Il tempo passava, era arrivato l’inverno e dicembre si era portato dietro qualche fiocco di neve. Christian si era aggravato. 39, 38.5, 39.2  I medici ci avevano detto che oramai era questione di giorni. Era quasi Natale. Non per me, che da quell’anno non so più cosa sia il Natale. Ma per mio figlio, che era in ospedale da giorni, beh, per lui si, doveva essere Natale, perché non ne avrebbe avuto altri. Facemmo un piccolo albero nella sua stanza. Riuscimmo a prenderlo in braccio e a fargli mettere il puntale sulla cima. Ma Christian era triste. Non solo per i dolori sempre più insopportabili. Ma perché gli mancava qualcuno. Un qualcuno che lo aspettava giorno e notte e che provava la sua stessa mancanza. Un amore così grande meritava un attenzione altrettanto grande. Lo compresi quella notte, quando Christian ebbe una crisi e per qualche istante ci parve di perderlo. Il mio piccolo si riprese, era ancora lucido, ma sapevo che non c’era tempo da perdere. Meritava un attimo di felicità e io glielo dovevo regalare. 

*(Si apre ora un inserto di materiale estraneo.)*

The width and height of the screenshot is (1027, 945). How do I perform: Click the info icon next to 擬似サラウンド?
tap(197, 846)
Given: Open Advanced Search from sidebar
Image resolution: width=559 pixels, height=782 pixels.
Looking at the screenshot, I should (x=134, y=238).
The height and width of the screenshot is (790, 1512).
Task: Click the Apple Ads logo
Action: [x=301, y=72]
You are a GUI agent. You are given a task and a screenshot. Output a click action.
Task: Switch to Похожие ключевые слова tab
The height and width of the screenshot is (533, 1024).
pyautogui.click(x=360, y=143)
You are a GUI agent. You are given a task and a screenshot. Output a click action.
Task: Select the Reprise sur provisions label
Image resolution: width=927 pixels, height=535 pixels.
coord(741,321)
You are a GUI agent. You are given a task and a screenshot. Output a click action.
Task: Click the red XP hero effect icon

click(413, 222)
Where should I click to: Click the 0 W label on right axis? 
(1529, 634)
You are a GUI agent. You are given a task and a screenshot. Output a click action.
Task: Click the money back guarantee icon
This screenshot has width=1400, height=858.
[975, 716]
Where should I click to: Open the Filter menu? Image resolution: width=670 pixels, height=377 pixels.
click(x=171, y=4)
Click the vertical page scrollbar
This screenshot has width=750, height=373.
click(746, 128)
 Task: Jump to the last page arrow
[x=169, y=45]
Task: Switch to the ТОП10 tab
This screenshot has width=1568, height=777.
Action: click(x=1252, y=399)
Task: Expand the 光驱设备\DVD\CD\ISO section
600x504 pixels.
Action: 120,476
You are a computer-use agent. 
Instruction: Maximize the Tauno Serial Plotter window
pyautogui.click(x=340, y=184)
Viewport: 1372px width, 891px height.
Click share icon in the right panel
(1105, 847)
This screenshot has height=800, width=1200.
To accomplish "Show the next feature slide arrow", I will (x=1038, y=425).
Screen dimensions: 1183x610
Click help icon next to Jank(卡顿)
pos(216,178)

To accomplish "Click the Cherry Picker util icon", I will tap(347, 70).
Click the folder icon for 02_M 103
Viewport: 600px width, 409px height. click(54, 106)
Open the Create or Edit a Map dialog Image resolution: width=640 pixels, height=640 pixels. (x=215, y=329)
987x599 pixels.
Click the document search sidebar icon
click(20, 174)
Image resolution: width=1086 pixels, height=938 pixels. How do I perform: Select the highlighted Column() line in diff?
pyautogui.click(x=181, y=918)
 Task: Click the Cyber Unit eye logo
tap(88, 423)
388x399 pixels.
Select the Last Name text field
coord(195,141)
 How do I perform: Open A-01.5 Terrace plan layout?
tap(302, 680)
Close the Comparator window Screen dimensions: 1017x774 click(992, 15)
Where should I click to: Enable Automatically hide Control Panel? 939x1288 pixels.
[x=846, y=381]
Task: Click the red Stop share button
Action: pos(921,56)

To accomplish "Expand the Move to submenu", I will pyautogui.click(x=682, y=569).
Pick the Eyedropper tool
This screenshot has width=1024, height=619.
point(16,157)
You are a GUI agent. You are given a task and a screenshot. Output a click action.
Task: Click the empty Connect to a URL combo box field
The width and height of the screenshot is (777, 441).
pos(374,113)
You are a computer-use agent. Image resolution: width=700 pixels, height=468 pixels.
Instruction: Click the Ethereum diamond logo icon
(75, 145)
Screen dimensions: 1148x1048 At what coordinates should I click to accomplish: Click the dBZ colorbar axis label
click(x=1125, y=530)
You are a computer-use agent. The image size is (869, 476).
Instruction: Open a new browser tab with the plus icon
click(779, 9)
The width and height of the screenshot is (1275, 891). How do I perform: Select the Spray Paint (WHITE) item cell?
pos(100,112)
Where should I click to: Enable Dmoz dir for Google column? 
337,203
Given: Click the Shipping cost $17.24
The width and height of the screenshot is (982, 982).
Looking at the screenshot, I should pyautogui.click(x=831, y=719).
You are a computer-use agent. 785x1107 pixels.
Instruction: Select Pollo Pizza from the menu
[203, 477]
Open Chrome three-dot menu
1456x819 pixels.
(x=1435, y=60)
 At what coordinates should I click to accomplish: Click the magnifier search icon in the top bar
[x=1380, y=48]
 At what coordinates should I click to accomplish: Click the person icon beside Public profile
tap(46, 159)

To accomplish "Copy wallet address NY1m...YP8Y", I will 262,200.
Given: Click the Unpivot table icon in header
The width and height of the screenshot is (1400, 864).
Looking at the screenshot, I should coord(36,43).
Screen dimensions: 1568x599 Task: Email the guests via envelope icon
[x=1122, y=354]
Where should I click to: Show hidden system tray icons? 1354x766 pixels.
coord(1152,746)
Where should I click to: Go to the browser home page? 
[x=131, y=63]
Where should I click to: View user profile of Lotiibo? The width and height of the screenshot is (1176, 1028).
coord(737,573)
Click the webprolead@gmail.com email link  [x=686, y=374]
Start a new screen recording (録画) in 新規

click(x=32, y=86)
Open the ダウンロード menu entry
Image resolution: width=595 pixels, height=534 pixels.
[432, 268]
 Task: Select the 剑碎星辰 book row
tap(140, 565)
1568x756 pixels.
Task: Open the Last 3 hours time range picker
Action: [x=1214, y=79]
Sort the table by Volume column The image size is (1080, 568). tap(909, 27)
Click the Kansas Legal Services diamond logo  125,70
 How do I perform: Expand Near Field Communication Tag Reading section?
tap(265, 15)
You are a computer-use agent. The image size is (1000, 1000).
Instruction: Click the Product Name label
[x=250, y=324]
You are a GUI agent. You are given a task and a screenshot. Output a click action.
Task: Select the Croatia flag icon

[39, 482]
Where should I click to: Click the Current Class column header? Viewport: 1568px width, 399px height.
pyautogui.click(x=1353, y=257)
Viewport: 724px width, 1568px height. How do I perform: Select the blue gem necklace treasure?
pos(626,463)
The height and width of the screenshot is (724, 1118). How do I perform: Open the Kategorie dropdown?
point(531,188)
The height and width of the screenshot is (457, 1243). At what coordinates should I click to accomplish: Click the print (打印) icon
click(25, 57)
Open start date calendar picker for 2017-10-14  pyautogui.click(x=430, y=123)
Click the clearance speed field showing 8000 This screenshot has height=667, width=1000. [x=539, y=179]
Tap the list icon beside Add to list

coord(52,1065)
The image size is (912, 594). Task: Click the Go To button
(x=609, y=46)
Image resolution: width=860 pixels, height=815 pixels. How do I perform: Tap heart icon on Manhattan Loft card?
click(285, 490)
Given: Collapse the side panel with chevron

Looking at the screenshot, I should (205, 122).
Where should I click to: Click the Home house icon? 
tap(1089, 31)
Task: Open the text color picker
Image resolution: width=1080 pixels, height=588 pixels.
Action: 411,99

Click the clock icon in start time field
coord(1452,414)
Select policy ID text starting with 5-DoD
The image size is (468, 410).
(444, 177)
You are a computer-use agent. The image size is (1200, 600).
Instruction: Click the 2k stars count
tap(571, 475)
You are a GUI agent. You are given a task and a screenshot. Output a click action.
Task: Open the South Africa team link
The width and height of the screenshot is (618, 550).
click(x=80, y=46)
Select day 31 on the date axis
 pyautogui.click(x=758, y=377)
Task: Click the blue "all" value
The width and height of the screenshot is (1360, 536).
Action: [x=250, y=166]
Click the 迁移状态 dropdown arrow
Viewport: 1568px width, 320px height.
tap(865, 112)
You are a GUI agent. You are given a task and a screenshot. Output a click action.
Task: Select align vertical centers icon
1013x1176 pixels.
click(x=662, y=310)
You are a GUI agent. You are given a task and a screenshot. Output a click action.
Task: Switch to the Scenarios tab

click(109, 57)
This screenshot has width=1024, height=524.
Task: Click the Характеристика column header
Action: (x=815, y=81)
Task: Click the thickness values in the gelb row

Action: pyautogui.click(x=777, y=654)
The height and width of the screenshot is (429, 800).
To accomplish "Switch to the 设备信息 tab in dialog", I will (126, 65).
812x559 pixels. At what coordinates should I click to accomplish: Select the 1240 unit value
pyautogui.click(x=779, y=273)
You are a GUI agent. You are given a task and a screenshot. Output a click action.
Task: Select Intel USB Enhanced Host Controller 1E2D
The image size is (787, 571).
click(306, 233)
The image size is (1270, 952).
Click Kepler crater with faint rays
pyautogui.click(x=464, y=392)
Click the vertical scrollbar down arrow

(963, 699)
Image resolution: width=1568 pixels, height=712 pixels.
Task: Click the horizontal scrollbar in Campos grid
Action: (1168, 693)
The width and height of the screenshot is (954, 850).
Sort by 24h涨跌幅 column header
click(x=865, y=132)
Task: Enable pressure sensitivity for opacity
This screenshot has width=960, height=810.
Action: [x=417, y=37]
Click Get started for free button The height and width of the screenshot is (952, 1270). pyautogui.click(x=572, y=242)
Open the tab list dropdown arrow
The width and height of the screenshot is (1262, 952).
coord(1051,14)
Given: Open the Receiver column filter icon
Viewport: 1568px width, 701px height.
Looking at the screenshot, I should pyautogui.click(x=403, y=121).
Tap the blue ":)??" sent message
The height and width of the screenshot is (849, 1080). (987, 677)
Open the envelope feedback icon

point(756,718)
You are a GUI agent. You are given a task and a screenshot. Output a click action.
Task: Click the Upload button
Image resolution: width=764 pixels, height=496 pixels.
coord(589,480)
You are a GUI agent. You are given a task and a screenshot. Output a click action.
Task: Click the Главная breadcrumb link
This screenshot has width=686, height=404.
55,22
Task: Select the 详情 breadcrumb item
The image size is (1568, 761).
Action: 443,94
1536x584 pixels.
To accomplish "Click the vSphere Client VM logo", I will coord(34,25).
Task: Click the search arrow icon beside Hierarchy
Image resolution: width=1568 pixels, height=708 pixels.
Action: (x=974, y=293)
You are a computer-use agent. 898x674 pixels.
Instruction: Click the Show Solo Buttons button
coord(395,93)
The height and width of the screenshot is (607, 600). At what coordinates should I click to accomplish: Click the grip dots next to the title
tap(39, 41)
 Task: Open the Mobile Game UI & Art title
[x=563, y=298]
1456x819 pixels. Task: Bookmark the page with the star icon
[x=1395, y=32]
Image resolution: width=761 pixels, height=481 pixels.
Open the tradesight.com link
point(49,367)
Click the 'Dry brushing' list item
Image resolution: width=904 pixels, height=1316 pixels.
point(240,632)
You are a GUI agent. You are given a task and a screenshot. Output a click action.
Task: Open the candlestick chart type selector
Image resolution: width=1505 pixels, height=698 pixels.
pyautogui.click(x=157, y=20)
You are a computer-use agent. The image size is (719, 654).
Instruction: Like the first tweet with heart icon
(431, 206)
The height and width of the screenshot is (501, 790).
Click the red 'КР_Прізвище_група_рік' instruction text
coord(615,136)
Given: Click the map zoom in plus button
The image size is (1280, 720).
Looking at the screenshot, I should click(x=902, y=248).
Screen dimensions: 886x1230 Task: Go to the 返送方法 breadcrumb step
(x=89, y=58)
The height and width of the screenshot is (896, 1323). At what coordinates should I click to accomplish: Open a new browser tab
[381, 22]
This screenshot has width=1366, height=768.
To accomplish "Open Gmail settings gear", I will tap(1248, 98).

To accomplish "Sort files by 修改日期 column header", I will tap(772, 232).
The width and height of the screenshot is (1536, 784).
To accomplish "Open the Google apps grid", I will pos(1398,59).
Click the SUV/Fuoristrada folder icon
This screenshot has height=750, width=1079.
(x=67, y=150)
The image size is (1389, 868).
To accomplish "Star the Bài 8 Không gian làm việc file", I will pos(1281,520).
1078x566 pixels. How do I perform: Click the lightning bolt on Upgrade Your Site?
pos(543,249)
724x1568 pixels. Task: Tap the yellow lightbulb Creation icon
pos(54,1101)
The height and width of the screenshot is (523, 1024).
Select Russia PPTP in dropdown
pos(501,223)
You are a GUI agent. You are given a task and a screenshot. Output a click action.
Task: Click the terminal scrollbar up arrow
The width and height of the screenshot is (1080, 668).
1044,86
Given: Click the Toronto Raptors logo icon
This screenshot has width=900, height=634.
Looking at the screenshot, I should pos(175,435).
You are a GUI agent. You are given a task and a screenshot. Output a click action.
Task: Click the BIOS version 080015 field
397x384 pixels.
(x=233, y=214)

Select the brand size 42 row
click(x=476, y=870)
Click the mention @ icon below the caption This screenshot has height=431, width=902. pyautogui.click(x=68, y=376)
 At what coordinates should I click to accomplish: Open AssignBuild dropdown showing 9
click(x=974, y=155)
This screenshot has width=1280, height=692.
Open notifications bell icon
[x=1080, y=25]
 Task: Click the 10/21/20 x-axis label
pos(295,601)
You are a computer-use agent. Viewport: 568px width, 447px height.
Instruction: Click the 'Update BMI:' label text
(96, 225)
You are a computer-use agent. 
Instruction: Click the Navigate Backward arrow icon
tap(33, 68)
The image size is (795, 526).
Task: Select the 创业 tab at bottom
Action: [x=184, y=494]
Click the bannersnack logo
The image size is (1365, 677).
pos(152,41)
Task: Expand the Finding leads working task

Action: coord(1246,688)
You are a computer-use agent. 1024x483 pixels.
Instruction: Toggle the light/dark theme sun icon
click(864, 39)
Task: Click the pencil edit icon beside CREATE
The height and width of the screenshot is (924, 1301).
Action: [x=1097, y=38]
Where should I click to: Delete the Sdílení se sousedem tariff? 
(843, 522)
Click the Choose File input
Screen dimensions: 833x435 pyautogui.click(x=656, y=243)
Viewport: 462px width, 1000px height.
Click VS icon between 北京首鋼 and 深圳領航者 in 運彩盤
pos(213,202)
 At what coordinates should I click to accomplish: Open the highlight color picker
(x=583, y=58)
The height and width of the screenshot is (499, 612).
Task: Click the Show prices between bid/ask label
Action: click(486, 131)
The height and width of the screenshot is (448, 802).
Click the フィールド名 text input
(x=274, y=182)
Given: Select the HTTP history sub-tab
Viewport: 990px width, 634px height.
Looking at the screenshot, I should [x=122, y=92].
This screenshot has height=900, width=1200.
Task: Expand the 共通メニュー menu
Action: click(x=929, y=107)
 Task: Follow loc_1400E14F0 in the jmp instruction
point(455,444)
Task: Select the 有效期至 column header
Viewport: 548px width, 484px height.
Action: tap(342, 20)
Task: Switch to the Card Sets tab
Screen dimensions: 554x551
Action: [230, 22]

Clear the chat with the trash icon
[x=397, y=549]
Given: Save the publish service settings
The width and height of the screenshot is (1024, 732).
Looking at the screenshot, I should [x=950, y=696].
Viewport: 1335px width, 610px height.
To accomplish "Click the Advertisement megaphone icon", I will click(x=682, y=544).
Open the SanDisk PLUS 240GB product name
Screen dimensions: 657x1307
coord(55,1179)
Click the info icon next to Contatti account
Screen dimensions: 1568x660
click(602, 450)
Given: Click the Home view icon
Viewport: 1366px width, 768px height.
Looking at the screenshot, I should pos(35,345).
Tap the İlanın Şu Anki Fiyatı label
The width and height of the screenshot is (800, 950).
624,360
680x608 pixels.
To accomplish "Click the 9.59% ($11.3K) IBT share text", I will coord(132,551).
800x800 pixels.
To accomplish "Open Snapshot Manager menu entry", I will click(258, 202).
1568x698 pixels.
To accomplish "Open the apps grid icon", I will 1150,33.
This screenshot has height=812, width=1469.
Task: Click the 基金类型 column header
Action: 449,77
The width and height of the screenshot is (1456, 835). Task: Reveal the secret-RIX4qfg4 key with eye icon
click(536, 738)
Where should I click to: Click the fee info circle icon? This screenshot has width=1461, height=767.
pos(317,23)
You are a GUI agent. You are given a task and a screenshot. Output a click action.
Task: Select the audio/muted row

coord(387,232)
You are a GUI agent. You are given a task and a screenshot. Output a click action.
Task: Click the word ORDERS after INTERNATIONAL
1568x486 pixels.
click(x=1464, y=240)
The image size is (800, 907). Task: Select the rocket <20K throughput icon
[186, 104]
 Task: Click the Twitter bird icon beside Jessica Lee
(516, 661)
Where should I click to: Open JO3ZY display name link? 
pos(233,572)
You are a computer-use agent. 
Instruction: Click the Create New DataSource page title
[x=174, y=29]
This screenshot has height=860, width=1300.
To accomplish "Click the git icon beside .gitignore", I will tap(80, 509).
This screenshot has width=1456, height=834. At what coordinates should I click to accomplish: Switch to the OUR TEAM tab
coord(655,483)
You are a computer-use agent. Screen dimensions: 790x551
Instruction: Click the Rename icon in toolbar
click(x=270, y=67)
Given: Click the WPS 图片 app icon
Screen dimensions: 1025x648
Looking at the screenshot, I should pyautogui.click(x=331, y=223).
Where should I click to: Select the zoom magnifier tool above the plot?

Corsi a casa in dieci minuti. Rubino era al solito posto, sotto il portico, sempre in attesa. L’infermiera non disse nulla. Portare un cane in ospedale è vietato dal regolamento . Ma un attimo di felicità per un bambino che sta morendo non è contro alcuna norma. Appoggiammo Rubino accanto a Christian che aprì gli occhi mentre il suo amico gli faceva le feste, muovendo come un pazzo la coda. Lo accarezzò e lui gli si accucciò di lato, senza più fiatare. Stettero così fino alla fine. Un momento prima di andare mio figlio mi guardò. Non disse nulla, ma il suo sorriso valse più di mille parole. Lì ho compreso di averlo reso davvero felice, anche se solo per un attimo. Ma a volte un attimo conta più di una vita.
Ora vola, Christian. Vola con le rondini tra le nuvole e il cielo. E mentre scavo la fossa in cui Rubino riposerà tranquillo e sereno, un sorriso asciuga le lacrime che mi scendono sul viso. Perché so che il mio bambino non volerà più da solo e quell’attimo di felicità sarà la gioia dell’eterno.